# What size for 585



## Barneyhead123 (Feb 13, 2004)

I have narrowed my purchase to a 585, but need a little help with sizing.

I am 5'11" with a 32" inseam.

Which size should I purchase, a medium (53) or a large (55)??

thanks for your time...


----------



## rensho (Aug 5, 2003)

If that is your 'riding' inseam, you seem to be a Large, and then would have a tight standover.

I'm 5'8" with a 31.25" riding inseam. The TT on my Med 585 is maybe 0.5+cm too long for my perfect fit, and standover is tighter than i'm use to, but not an issue.


----------



## FLbiker (May 21, 2005)

*Size*

I would think you should be pretty spot on for a 55cm. I am right at your height / inseam and that is the size I would ride.


----------



## peterpen (May 5, 2004)

It's impossible to say just based on your height and inseam. For instance, I'm a bit taller than Rensho, same inseam, but ride a small (51cm) 585. With a 100mm stem. Works brilliantly.

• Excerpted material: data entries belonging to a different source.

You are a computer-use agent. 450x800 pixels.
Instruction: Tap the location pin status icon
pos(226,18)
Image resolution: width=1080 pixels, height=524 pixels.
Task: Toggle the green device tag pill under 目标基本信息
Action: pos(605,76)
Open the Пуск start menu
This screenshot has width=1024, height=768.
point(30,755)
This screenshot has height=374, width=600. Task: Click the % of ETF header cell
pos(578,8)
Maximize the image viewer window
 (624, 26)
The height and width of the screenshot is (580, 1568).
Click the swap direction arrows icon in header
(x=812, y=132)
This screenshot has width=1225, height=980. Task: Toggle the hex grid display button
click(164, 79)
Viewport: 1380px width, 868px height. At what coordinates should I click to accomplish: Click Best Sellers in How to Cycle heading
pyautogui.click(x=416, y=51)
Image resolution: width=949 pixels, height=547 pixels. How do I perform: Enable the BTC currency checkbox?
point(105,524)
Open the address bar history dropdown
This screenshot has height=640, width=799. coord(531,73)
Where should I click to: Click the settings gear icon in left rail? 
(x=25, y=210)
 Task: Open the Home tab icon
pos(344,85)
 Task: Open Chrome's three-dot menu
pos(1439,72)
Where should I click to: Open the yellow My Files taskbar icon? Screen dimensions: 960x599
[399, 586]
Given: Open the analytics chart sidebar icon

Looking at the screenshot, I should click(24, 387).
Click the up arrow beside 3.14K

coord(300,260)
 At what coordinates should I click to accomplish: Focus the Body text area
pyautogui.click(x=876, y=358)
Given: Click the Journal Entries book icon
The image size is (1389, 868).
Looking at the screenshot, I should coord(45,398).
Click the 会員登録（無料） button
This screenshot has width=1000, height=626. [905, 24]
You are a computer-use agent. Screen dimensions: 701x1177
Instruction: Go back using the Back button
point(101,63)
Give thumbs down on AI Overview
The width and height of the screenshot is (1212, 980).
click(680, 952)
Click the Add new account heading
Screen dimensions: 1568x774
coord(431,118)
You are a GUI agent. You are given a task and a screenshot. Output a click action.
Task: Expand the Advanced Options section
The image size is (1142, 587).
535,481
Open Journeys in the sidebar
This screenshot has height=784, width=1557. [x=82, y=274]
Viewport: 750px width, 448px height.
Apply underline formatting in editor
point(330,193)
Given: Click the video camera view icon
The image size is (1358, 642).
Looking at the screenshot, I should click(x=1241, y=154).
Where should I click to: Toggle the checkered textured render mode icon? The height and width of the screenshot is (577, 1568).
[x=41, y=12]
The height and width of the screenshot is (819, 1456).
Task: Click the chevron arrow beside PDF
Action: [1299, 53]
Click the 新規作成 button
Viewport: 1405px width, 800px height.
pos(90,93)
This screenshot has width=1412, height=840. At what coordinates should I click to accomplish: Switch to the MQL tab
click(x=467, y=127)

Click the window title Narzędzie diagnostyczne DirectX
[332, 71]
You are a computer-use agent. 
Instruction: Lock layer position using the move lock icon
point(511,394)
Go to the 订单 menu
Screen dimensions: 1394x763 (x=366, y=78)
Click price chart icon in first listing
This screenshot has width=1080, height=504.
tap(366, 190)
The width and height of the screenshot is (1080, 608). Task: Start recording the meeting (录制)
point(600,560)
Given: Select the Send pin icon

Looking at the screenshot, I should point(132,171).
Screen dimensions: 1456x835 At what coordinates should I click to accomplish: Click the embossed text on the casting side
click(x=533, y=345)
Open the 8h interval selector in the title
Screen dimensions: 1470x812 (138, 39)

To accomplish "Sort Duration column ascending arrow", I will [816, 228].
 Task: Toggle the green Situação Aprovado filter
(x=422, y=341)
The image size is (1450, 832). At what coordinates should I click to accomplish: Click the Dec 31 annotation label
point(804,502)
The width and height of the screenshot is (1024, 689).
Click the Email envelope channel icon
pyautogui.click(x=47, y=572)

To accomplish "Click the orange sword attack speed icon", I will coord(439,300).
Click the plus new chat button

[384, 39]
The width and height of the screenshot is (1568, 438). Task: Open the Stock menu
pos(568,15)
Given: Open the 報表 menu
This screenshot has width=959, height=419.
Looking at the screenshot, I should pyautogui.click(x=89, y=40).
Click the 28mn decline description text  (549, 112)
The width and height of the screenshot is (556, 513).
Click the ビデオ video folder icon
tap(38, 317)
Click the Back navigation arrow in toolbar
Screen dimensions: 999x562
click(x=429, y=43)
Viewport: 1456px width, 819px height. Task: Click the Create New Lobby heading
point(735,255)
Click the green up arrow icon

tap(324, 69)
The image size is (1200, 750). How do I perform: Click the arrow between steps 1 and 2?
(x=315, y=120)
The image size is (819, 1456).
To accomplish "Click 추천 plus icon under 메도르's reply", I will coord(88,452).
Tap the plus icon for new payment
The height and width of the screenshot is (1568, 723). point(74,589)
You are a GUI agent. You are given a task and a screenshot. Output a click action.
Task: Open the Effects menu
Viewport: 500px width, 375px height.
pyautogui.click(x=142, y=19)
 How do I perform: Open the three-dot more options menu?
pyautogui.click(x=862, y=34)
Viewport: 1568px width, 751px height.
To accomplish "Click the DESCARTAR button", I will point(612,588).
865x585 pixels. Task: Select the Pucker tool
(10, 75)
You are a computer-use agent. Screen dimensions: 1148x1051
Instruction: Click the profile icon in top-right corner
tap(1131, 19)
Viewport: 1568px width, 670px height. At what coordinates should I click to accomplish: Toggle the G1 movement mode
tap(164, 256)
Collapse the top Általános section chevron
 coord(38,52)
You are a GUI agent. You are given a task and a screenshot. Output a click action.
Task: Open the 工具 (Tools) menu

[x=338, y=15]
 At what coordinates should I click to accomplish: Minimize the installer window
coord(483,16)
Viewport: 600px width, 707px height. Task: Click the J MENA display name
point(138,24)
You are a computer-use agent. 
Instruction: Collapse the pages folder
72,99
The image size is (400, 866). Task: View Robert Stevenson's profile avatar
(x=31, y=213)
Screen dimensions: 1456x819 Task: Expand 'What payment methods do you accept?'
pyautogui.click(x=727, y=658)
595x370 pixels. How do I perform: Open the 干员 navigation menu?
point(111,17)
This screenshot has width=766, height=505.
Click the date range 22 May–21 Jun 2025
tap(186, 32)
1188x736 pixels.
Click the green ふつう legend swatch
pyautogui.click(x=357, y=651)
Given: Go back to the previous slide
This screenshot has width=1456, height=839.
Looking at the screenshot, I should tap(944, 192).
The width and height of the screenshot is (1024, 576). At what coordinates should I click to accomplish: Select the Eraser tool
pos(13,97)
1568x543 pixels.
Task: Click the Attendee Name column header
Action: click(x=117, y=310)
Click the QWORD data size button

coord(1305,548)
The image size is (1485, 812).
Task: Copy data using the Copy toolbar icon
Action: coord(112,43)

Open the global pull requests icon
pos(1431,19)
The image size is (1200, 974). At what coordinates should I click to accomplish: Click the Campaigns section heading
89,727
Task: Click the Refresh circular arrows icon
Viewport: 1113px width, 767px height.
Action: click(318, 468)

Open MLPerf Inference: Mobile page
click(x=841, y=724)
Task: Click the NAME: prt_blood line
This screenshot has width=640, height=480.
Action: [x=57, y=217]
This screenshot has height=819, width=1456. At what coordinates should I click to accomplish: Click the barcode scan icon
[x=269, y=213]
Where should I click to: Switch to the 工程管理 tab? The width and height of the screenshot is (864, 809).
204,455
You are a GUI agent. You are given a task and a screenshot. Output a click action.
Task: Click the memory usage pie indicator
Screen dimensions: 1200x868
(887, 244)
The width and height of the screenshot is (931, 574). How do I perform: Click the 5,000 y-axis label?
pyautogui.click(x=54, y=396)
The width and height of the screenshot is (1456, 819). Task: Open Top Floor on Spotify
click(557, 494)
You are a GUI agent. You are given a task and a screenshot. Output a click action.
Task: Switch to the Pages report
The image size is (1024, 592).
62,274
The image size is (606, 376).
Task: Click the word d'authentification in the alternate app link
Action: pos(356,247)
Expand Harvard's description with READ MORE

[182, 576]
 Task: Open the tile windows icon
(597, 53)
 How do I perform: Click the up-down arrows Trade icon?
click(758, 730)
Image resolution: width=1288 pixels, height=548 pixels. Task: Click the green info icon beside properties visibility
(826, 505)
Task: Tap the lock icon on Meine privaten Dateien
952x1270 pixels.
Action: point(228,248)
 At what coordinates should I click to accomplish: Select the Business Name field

The 53 and 55 are quite close in size - which one works best depends on your reach, setback, stack height, flexibility, riding style, etc. Look at your current setup, choose the size that allows you the most room to play with stem length, setback, stack height etc, and get fitted by a respected pro when you get it built. Or, even better, get fitted first then make your choice. Don't let us internet fitters guestimate for you.


----------



## rensho (Aug 5, 2003)

Peterpen, next time i'm up in Petaluma or you're down in the Southbay, we should swap bikes and go for a ride. Francois here also rides a 51cm 585. I rode his before buying mine. BTW, i run a straight post and a 110 stem. On the road, the bike feels perfect. On the trainer, the bike fit makes me wonder about a 100mm stem.


----------



## C-40 (Feb 4, 2004)

*anything for comparison???*

As others noted, height and inseam don't tell enough. Saddle height would be more useful. If 32 inches is a cycling inseam, measured to saddle-like crotch contact in bare feet, you've got short legs. I'm 5'-6.5 inches tall, with a 32-5/8" (83cm) cycling inseam. I would select a 51cm.

It's simple to compare either of the sizes to an existing bike, if you've got one that fits correctly, or has a known fit problem that you want to correct. All you need is the seat tube angle, TT length and head tube length (with the headset).


----------



## Barneyhead123 (Feb 13, 2004)

*more info..*

Thanks for your input,

the seatpost is 75cm from centre of crankarm to top of saddle, I currently ride a 54cm 481sl and have a 100 stem...


----------



## peterpen (May 5, 2004)

rensho said:


> Peterpen, next time i'm up in Petaluma or you're down in the Southbay, we should swap bikes and go for a ride. Francois here also rides a 51cm 585. I rode his before buying mine. BTW, i run a straight post and a 110 stem. On the road, the bike feels perfect. On the trainer, the bike fit makes me wonder about a 100mm stem.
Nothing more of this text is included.